In preparation for the 2011 proxy season, there are a number of new developments companies must take into account when drafting proxy statements and annual reports in the wake of the Dodd-Frank Wall Street Reform and Consumer Protection Act (“Dodd-Frank Act”) and the release of proposed rules by the Securities and Exchange Commission (“SEC”). Principally, companies will now be required to hold shareholder advisory votes on executive compensation (“Say on Pay”), the frequency of say on pay votes (“Say on Frequency”), and golden parachute compensation (“Say on Golden Parachutes”). It is expected that the SEC will issue additional rules throughout the year to implement provisions of the Dodd-Frank Act. While these rules will not be effective for the 2011 spring proxy season, companies should keep apprised of these developments and may want to consider reviewing other policies and practices in anticipation of the new rules.

I. Current Action Required:

On October 18, 2010, the SEC issued proposed rules 14a-21(a)-(c) to implement Say on Pay, Say on Frequency, and Say on Golden Parachutes.

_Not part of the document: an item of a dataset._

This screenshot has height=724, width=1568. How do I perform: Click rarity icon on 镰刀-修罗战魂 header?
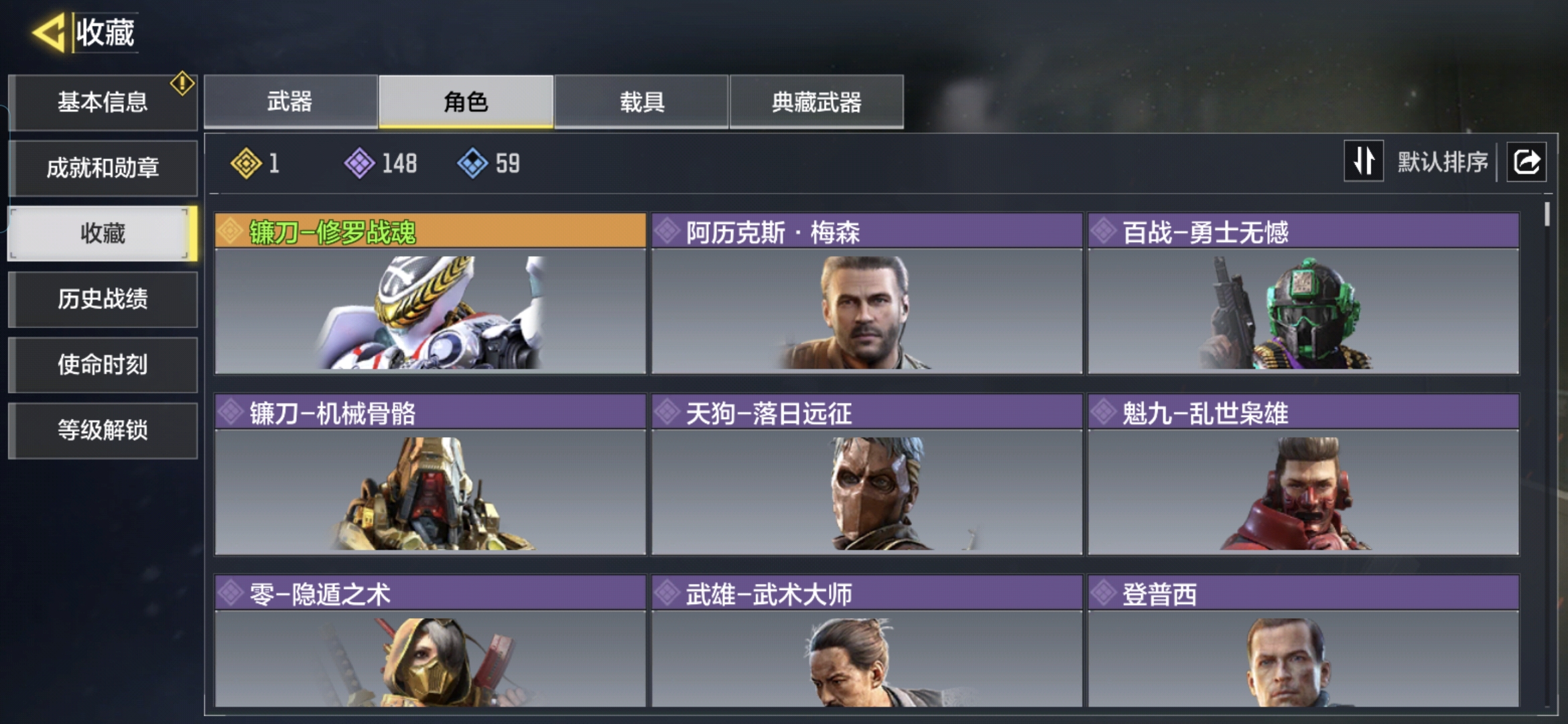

  • Say on Pay. Commencing with annual meetings that occur on or after January 21, 2011, companies are required to provide shareholders with a non-binding Say on Pay advisory vote approving the compensation of its executive officers at least once every three years.
    • While there is no specified language that must be included in the proposal, the SEC’s proposed Rule 14a-21(a) requires companies to make clear that the advisory vote is based on the executive compensation disclosures contained in the Compensation Discussion and Analysis (“CD&A”), proxy tables, and narrative disclosures.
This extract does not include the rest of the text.